— 課題の内容 —
以下の1.～3.がヘルメットメーカーの決算に関する本文と合っているかを判定し、「はい」か「いいえ」で答えてください。あわせて、判断の決め手となる本文の語句をそのまま引用してください。
1. 2007年9月期の設備投資額は前期より減った。
2. 欧州向けの取引は実質的にドル建てである。
3. 在庫は月商の2倍を超えている。

— 提示された本文 —
++++++++

また、業界では唯一の「トヨタ生産方式」導入企業として、高い限界利益率と在庫回転率、及び優れた資産効率を誇ります。
 
2007年9月期決算
 
 
プレミアムヘルメット(高品質・高付加価値の二輪乗車用ヘルメット)の販売が欧米で伸長、円安も追い風となり4期連続の最高益更新となりました。
尚、1株当たり配当は、16円増配の年67円を予定しています。
 
 
欧州を中心に新製品が予想以上に好調、USドル、ユーロに対する円安メリットも享受して、主力の二輪車用ヘルメットの売上が伸びました。官需用ヘルメットは主に、防衛省向けです。
 
 
円安効果は128百万円。為替予約(実行レート)をしているため、利益面で円安をフルに享受した訳ではありませんが、円安が利益の押し上げ要因となった事は確かです。欧州向けは実質円建て取引です。
円安は利益の押し上げ要因となりますが、米国からの輸入部材の支払い、海外の契約レーサーへの契約金支払い、及びPL保険の保険料支払い等がドル建てのため、円安が全面的にプラスと言う訳ではありません。為替が利益に与える影響は、1USドルにつき1円の変動で20百万円です。
 
<経常利益増減要因>
円安効果はあったものの、最大の増益要因は製品売上の増加です。欧州の販売子会社2社の業績も順調に拡大、コストや販管費の増加を吸収して、高い利益成長を実現しました。
 
 
<設備投資・減価償却>
設備投資は前期比178百万円減の492百万円(前06/9期は670百万円)、減価償却費は同71百万円増の451百万円(同379百万円)。平成19年度税制改正に伴う減価償却費の増加額は19百万円でした。
 
 
リスクアセットは持たず、あくまで利益は本業で上げる考えです。在庫の大半は販売好調な海外販売用で、船便を利用しているにもかかわらず、月商の1.3~1.4倍に過ぎません。また、無借金経営を維持しており、財務体質は良好。ROEは28.6%と高水準です。
 
2008年9月期業績予想
 
 
増収・増益の予想ですが、例年通り保守的な予想となりました。 税制改正に伴う減価償却費の増加(当期比89百万円増、税制改正影響額99百万円)という利益減少要因が発生するため、各利益は微増にとどまるとの事です。 尚、1株当たり配当は、1:2の株式分割(08年1月1日効力発生)後で58円を予定しています。

++++++++

— データの行 —
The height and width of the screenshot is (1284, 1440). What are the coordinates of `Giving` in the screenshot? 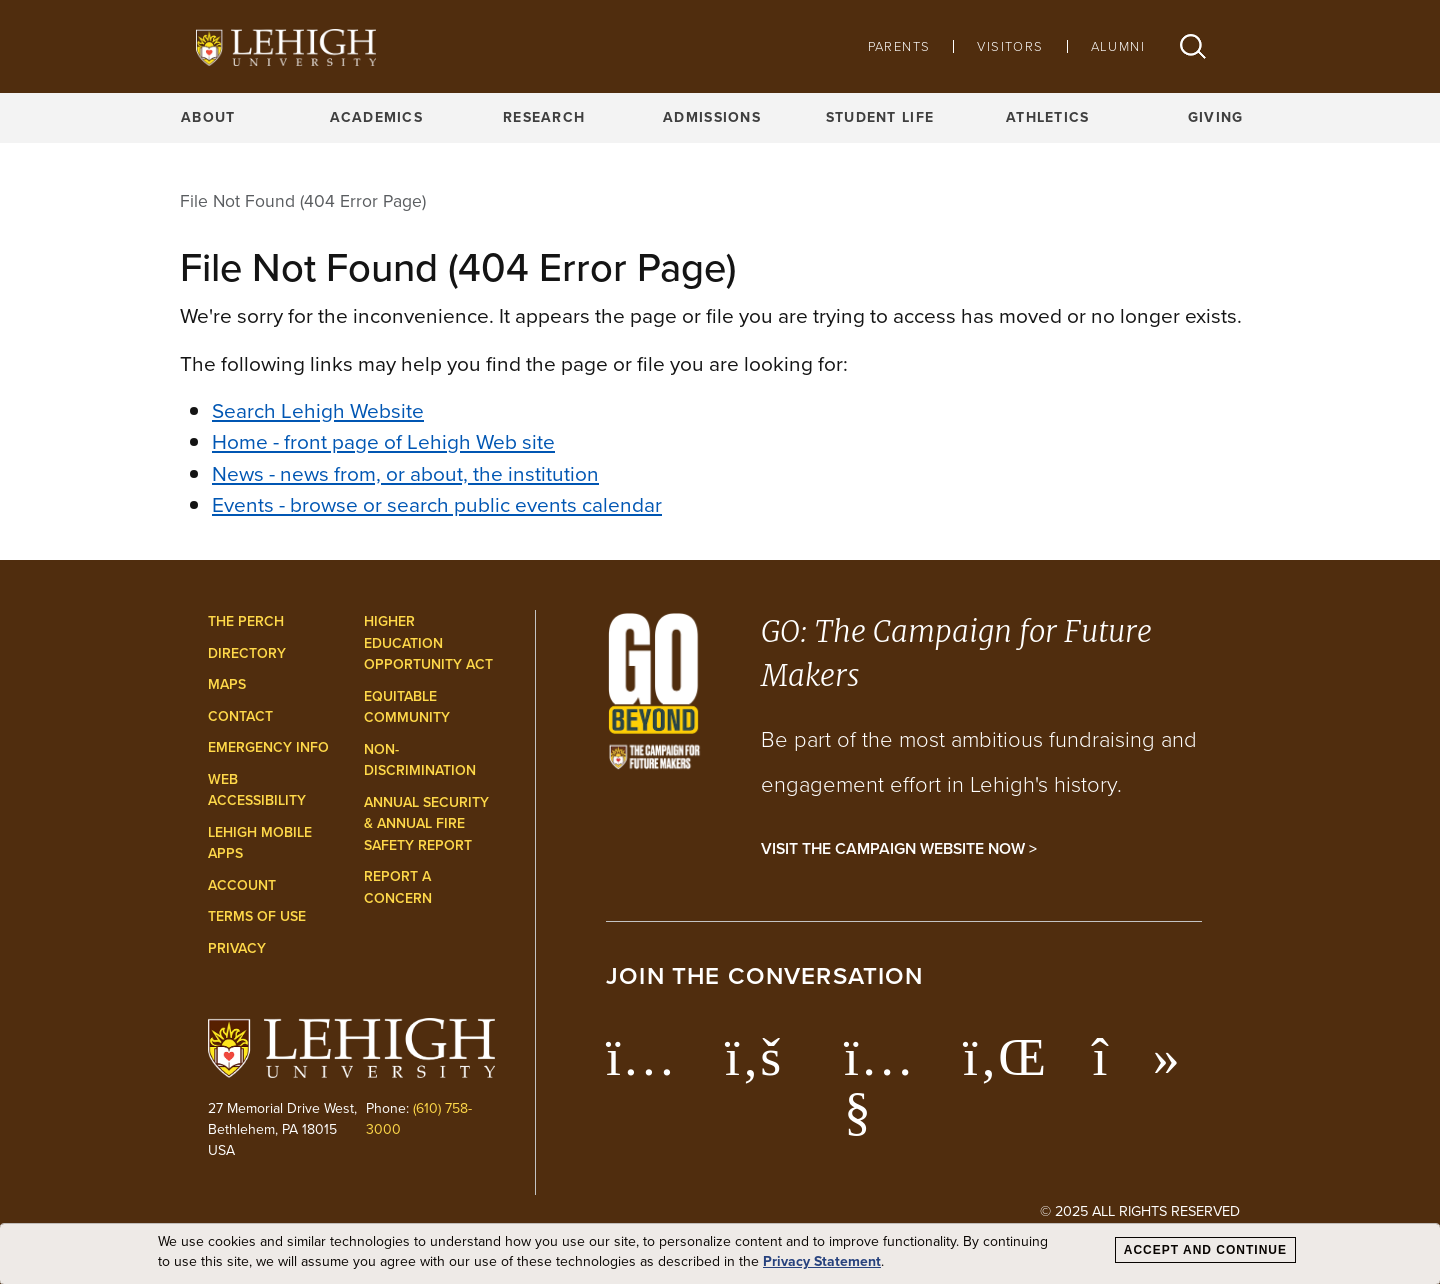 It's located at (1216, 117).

++++++++

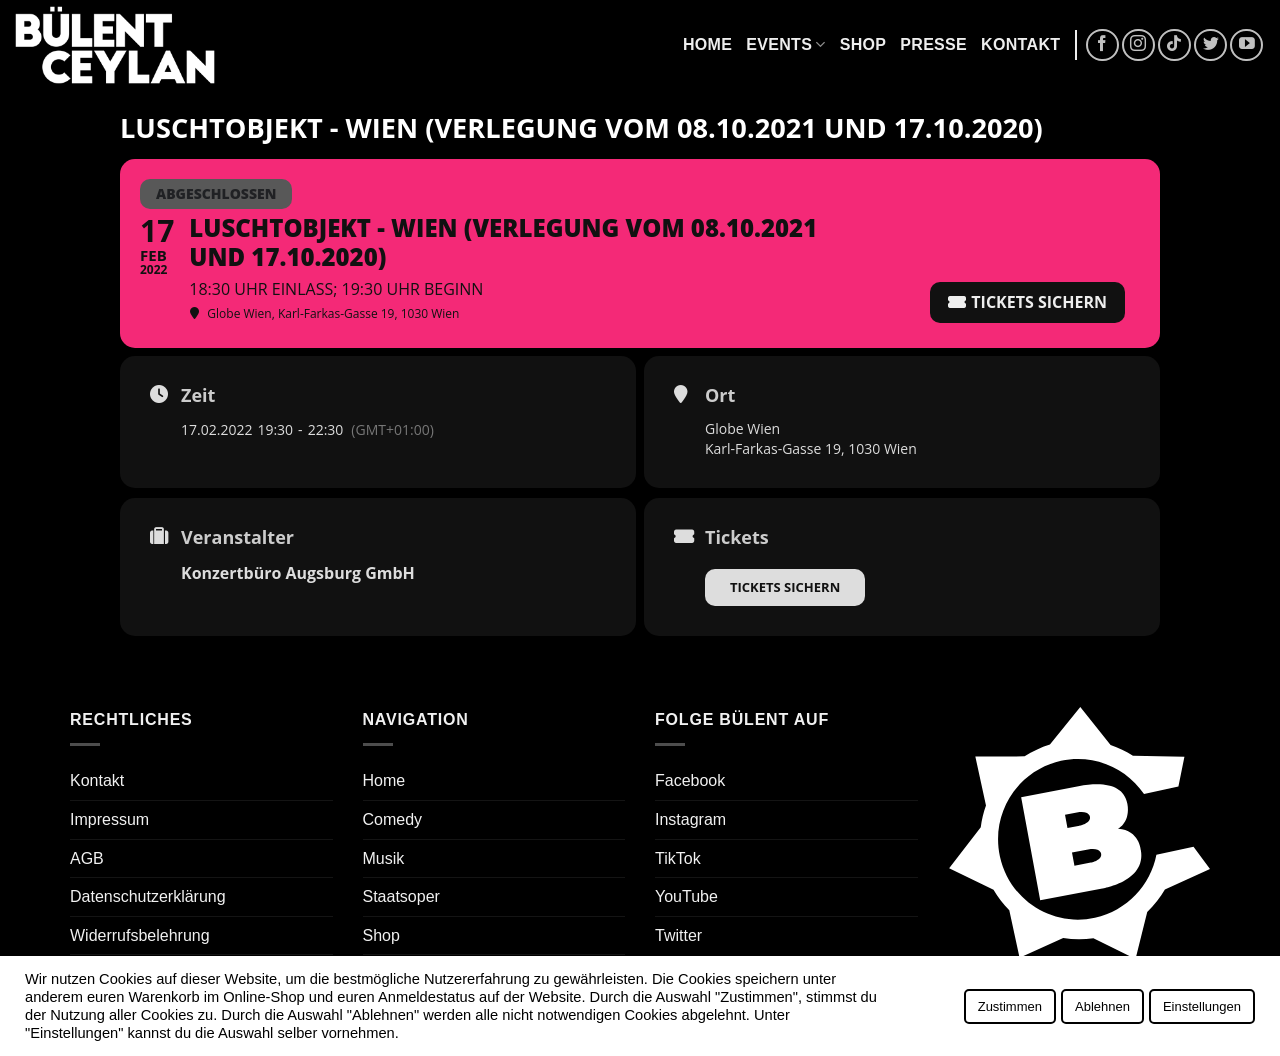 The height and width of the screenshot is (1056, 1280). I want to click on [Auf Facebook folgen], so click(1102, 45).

++++++++

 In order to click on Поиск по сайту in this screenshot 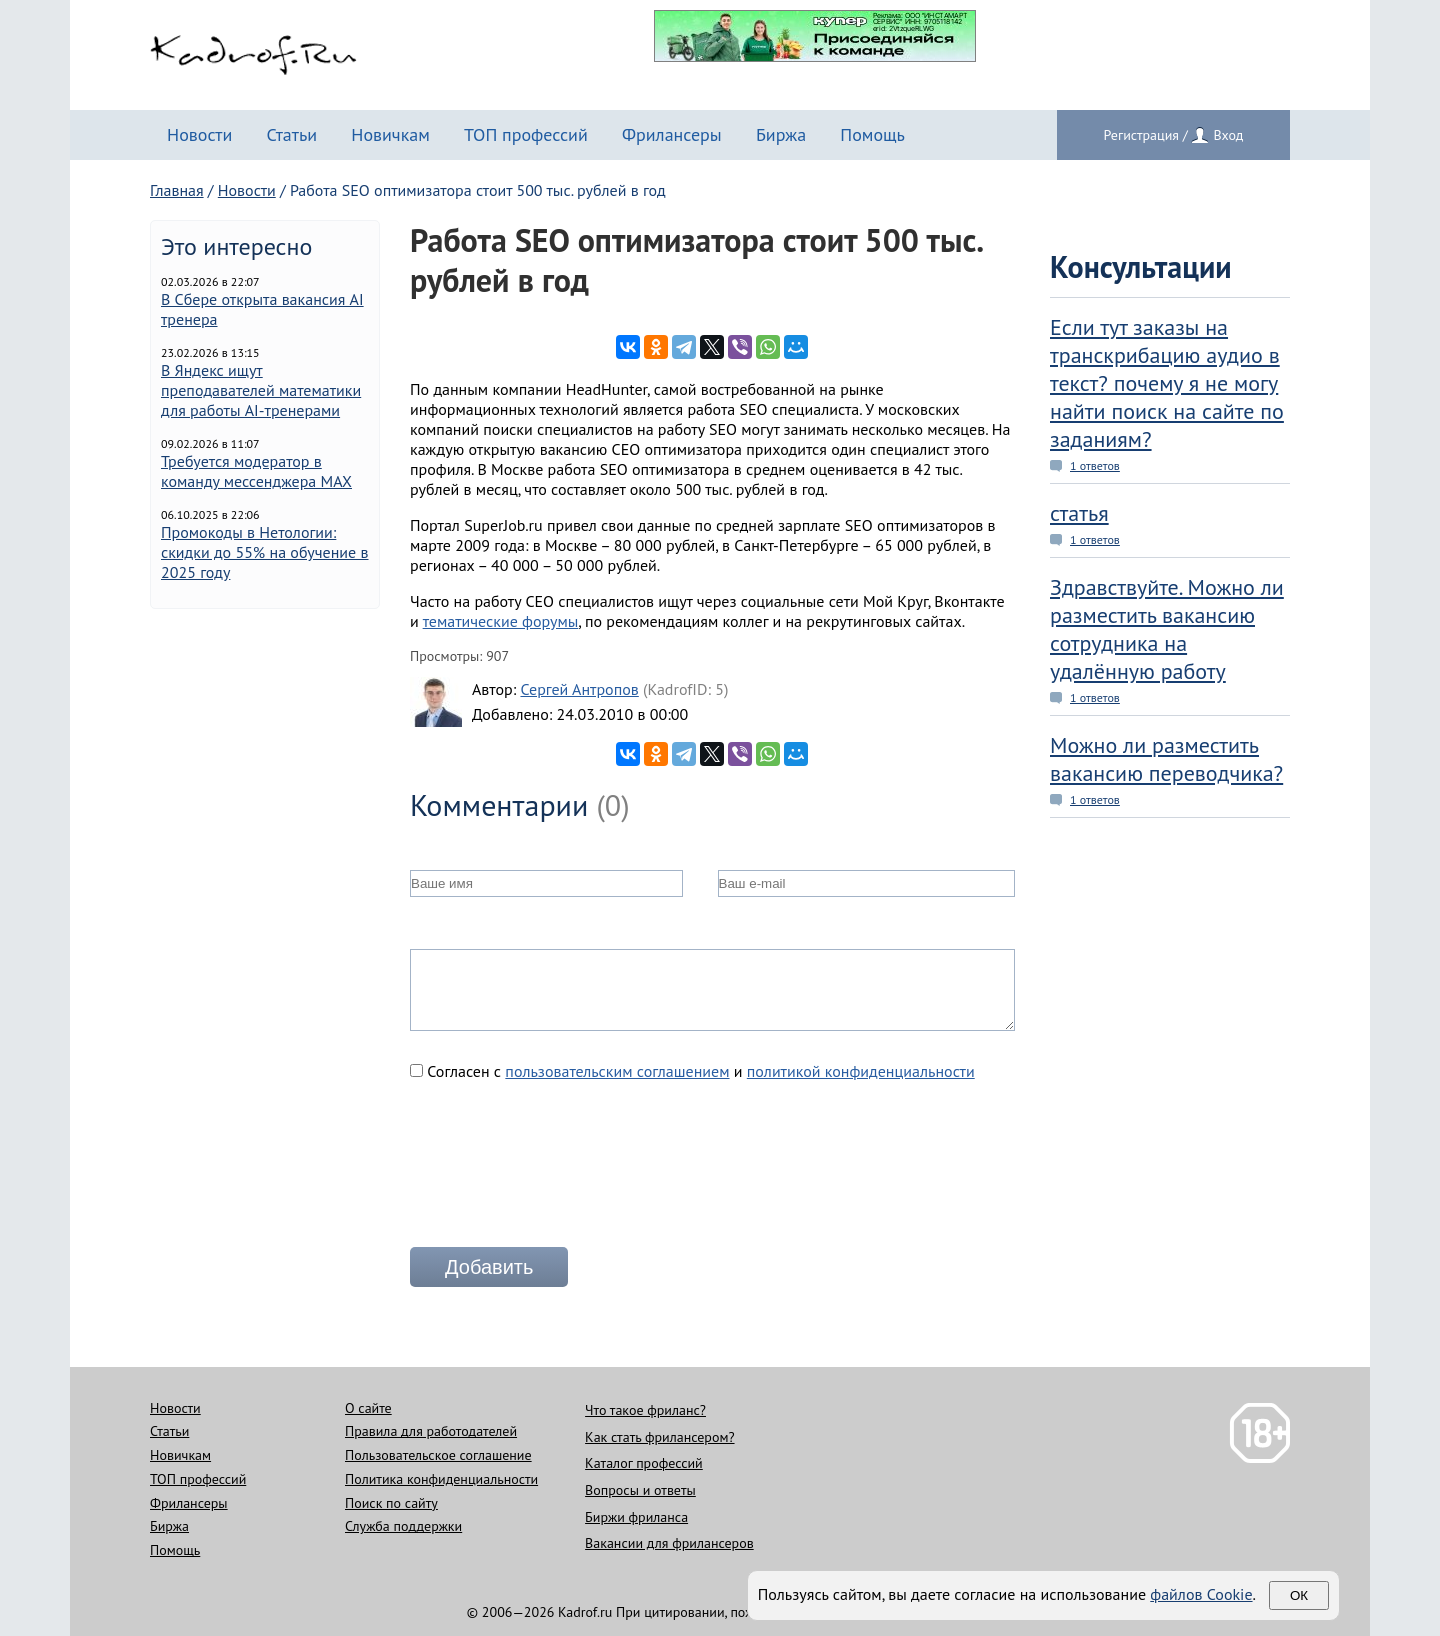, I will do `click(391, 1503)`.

++++++++

— 解答 —
1. はい。「設備投資は前期比178百万円減の492百万円」
2. いいえ。「欧州向けは実質円建て取引です。」
3. いいえ。「月商の1.3~1.4倍に過ぎません」